* Records
Start of Block

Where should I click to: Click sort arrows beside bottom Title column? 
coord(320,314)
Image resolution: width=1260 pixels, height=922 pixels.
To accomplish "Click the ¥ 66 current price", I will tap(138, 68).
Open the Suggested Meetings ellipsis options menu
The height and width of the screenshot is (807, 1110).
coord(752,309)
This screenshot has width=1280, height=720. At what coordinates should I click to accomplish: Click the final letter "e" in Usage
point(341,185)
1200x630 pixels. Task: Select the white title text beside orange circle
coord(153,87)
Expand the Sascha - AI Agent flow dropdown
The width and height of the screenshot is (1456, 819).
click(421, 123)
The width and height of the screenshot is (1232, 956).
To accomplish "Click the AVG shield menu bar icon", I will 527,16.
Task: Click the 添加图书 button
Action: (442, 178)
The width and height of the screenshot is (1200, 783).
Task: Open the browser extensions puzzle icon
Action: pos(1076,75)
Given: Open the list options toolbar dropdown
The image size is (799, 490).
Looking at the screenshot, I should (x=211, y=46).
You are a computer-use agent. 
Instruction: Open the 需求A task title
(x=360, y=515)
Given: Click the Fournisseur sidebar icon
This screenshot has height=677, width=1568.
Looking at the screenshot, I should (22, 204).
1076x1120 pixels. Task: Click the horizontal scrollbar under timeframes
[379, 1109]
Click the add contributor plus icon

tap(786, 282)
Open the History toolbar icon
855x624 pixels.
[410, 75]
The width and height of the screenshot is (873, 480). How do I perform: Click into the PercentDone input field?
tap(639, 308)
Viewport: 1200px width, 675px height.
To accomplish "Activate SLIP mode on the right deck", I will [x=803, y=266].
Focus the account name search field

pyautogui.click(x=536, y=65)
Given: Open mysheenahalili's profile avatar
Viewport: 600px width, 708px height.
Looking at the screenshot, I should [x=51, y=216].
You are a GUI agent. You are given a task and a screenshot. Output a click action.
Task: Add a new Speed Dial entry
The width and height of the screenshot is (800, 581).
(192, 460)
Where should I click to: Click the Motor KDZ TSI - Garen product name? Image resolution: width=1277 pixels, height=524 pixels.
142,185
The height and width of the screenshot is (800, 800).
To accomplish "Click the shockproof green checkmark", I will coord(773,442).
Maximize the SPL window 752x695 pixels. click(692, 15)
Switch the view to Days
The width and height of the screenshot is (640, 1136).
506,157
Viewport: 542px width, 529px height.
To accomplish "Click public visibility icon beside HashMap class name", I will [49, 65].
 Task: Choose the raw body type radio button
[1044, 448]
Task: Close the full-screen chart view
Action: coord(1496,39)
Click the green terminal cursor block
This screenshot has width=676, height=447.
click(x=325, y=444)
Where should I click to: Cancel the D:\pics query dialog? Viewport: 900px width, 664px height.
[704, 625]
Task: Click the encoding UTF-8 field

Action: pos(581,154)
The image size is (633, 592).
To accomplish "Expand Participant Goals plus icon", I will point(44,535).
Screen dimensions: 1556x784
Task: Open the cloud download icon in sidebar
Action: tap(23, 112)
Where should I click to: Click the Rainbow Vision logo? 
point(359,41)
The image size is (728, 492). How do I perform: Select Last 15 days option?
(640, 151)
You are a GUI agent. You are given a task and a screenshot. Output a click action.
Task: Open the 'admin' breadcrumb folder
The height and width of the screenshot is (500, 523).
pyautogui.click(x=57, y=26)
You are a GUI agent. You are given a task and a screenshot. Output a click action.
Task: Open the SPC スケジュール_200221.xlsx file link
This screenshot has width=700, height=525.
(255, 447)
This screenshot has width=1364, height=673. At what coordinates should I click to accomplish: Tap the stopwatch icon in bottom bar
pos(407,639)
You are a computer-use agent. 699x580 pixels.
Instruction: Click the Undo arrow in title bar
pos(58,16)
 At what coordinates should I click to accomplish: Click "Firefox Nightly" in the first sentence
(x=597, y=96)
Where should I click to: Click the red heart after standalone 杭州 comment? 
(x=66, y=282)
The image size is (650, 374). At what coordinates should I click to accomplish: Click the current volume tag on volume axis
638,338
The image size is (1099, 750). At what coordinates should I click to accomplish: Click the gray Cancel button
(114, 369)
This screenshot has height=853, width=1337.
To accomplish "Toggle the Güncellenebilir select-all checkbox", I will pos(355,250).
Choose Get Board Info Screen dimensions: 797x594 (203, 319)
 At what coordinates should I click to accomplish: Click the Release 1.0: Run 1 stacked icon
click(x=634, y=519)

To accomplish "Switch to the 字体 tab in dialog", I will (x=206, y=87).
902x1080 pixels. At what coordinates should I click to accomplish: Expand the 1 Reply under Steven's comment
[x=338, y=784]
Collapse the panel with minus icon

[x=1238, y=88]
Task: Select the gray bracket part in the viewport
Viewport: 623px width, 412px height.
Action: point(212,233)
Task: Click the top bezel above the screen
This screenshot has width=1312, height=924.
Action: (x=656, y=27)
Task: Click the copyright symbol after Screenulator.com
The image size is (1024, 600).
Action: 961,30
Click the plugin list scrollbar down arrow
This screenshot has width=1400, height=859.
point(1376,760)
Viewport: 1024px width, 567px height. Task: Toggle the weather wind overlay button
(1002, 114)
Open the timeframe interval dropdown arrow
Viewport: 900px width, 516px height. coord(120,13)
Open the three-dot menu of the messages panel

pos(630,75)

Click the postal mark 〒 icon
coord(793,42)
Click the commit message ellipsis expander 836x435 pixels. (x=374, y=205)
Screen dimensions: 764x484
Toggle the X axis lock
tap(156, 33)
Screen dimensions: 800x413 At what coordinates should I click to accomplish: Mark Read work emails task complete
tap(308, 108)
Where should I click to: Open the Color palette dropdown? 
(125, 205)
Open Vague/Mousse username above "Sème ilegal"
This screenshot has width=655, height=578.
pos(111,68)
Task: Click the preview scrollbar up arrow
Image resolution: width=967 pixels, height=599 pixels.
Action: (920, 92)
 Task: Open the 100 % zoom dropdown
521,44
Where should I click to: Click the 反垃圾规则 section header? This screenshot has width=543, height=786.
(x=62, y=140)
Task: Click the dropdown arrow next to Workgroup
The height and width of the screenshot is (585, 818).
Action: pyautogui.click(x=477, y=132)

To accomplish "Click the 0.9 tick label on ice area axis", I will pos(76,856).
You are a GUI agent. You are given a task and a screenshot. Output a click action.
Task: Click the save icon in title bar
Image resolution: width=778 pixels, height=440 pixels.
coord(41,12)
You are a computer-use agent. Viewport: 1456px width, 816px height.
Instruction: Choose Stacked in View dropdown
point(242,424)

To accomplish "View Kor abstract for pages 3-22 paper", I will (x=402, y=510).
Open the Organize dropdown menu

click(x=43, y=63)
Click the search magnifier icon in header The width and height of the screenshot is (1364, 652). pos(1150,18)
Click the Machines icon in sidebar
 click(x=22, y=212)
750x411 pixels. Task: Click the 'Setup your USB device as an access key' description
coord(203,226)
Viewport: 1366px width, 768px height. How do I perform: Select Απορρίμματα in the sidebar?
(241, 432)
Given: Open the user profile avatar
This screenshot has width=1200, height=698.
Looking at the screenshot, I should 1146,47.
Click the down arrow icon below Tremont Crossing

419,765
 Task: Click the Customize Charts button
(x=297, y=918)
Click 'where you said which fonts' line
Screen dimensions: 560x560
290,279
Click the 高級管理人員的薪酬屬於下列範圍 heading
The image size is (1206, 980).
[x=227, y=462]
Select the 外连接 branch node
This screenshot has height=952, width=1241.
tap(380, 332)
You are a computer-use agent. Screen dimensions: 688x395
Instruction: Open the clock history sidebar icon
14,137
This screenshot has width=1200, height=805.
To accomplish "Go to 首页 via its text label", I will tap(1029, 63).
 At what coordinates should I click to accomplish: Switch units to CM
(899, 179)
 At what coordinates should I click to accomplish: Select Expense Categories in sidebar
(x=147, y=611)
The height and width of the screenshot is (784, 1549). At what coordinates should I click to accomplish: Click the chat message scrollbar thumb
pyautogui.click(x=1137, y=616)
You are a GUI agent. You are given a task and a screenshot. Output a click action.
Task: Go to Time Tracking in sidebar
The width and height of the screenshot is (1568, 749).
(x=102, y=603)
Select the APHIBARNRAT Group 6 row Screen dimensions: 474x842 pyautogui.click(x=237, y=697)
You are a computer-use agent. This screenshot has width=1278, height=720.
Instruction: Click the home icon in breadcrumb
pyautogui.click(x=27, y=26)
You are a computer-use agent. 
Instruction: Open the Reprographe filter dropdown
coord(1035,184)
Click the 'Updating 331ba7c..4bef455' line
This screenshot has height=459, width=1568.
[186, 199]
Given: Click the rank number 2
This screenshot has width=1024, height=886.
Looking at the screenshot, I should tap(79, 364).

End of Block

After reading the material above, tally the lines that include the string "avatar" and give only the number.

2